Over the course of the hours I had been asleep, a jungle of giant vines—thick as my wrist—had overtaken the entire eighth-acre plot. The giant vine field would have been enough to draw anyone’s attention, but what had drawn all the Beans—Oak, River and both of the Stringbeans—out into jubilant revelry was the massive, fully ripened Moon N’ Stars watermelons growing along those vines—each one swolled up to the size of a beach ball! Upon seeing me up and out of the house, Duck—the littlest of the Beans—ran back to the house to fetch me and drag me by the arm  over to the “Miracle!” I was in as much shock as anyone, but whereas they were dancing with joy around the largest, most succulent crop they had ever grown, I was overwhelmed again by a sense of shame and terror.


Not even the night could hide me from the consequence of my discomforting desires. 

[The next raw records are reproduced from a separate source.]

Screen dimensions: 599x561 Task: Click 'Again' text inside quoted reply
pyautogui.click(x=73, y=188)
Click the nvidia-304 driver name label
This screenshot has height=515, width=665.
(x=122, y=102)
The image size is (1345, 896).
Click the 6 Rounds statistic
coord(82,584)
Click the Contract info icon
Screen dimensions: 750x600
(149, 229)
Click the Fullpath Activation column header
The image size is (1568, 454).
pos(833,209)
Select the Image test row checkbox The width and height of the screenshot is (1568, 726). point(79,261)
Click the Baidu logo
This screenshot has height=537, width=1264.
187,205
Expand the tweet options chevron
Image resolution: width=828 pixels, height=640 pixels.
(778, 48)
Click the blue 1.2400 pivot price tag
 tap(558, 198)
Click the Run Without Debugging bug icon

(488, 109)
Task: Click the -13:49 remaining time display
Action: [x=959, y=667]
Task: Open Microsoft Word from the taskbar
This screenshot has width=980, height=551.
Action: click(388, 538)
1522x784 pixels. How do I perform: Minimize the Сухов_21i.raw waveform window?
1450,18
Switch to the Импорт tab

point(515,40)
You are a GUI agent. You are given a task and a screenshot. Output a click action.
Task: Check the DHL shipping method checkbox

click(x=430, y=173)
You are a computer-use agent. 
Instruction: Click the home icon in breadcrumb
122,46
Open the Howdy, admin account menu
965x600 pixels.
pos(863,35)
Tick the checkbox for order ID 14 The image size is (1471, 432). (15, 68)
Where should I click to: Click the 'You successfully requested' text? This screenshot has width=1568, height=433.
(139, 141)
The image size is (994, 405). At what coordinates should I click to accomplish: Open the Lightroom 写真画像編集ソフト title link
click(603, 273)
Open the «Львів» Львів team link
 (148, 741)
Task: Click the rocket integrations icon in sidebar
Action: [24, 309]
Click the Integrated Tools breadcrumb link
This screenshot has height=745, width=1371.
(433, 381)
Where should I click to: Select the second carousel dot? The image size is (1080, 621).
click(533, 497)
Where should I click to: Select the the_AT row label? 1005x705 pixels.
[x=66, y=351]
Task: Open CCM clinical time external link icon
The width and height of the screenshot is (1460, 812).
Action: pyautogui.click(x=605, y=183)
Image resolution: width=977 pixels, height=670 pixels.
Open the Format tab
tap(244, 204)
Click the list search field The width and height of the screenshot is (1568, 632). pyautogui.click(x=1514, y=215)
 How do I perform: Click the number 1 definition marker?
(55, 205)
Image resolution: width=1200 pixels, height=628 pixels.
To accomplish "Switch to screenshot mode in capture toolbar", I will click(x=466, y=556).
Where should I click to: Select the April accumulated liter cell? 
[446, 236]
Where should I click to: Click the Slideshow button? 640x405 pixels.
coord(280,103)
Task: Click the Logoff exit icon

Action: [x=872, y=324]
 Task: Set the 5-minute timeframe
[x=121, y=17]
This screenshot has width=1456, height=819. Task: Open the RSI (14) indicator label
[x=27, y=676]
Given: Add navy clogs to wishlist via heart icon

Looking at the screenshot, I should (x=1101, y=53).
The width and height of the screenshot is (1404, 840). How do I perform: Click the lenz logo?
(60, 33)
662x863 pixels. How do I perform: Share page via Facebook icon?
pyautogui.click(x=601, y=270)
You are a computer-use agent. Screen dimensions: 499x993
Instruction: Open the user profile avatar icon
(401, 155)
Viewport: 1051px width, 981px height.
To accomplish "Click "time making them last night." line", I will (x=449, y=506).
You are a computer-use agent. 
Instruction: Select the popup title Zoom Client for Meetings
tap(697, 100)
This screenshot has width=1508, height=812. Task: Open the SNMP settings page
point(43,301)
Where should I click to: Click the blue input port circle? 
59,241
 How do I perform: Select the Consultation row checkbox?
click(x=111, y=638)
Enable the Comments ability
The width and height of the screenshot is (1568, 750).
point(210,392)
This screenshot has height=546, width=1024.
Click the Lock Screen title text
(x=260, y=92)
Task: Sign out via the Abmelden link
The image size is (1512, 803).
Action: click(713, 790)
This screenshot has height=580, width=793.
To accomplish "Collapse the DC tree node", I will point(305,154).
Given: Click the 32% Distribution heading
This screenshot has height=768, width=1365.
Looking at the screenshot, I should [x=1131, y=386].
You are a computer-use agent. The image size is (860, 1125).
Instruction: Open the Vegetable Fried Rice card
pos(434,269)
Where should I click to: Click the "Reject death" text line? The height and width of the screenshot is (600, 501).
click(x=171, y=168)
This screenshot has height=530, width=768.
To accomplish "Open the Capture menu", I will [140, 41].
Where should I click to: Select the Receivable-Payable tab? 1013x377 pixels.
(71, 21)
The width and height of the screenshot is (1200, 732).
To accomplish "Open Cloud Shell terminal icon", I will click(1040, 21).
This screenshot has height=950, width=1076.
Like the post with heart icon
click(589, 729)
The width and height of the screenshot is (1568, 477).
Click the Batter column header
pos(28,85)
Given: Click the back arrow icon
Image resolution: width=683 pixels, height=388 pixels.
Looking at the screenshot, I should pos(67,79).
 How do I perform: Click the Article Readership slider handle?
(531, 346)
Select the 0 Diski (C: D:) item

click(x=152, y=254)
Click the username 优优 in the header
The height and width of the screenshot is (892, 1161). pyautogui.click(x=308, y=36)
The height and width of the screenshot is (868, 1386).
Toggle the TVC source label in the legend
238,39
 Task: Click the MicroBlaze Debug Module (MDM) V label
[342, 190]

No one else at Breezy Bean seemed concerned in the slightest about where these monster melons could have come from. However, being relatively certain I held the answer to within my grasp the previous night, I figured it was my responsibility to urge caution as River and Oak were already in the process of trying to separate a particularly plump fruit from its vine.


“Hold on a minute, are y’all sure that we should be harvesting this strange fruit and not calling in some scientists to make sure that it is safe to—”


But my protests were cut short by the hacking swing of a machete severing fruit from vine. Freed from its stalk, the melon dropped on its side and burst open upon contact with the ground. Unable to contain the virulent life inside it any longer, the exploding fruit splattered everyone present in sweet ruby juices and chunks of delectable sweet flesh. The scent was somewhere between honey and sunshine and the flavor of melon soaked into our every pore. For Oak, River and the Stringbeans, this multi-sensory experience produced an immediate fervor for feasting: munching, licking and touching each other in all the possible ways that led to this situation in the first place. I could feel the chemical compulsion of pheromones  pulling me towards them, just as strongly as they were feeling compelled towards me, but, aware the origins of this impulse, I maintained just enough of my shame-ridden sense self to run, screaming, from that humiliating field.


I ran and I ran—dripping with juices that could only be described as my own. For miles I ran—terrified to turn back—to face the evidentiary spectacle of my own perversions. I ran and I ran for days. For years. For ever. 


Under a sun still baking shame into my skin.